#### SET PROBLEM A
Translate this sentence from the article on Nicaragua into Spanish: "Both Sandinista and contra leaders believe that she has not provided the benefits promised their troops for ending the war."

** START DOCUMENT EXTRACT **

Nicaragua's Need: Economic and Political Discipline

AT their trade union hall, Sandinista workers have been advocating a third general strike to protest the country's five-digit annual inflation. Former contra rebels at their repatriation unit, and affluent Nicaraguans at a new chic French restaurant also complained that hyperinflation needs to end immediately. Both sides hold President Violeta Chamorro responsible, and each complains that she has collaborated with the other side. Hyperinflation and unemployment, intermittent atrocities such as the assassination of Col. Enrique Bermudez, a former contra commander, and the erection of armed barricades by both Sandinista state workers and ex-contras have plagued Mrs. Chamorro's first 10 months in office. Both Sandinista and contra leaders believe that she has not provided the benefits promised their troops for ending the war.

Nevertheless, Chamorro has taken important first steps to construct a democracy in perhaps Latin America's most turbulent and economically devastated setting. ``President Violeta'' personally remains very popular, though her policy of reconciliation through compromises with the Sandinistas is less so.

** END DOCUMENT EXTRACT **
** START LISTING **

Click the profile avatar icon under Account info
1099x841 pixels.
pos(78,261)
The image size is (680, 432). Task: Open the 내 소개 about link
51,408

** END LISTING **

#### SET PROBLEM B
Please convert the entries, starting with the line containing "The image size" and going on through the end of the entries, into a two-column CSV with the headers entry_text and answer. Each entry gets one row, and each field is quoted with any line breaks replaced by spaces.

#### EXERCISE RESULT A
Tanto los líderes sandinistas como los de la contra creen que ella no ha proporcionado los beneficios prometidos a sus tropas por poner fin a la guerra.

#### EXERCISE RESULT B
entry_text,answer
"The image size is (680, 432). Task: Open the 내 소개 about link","51,408"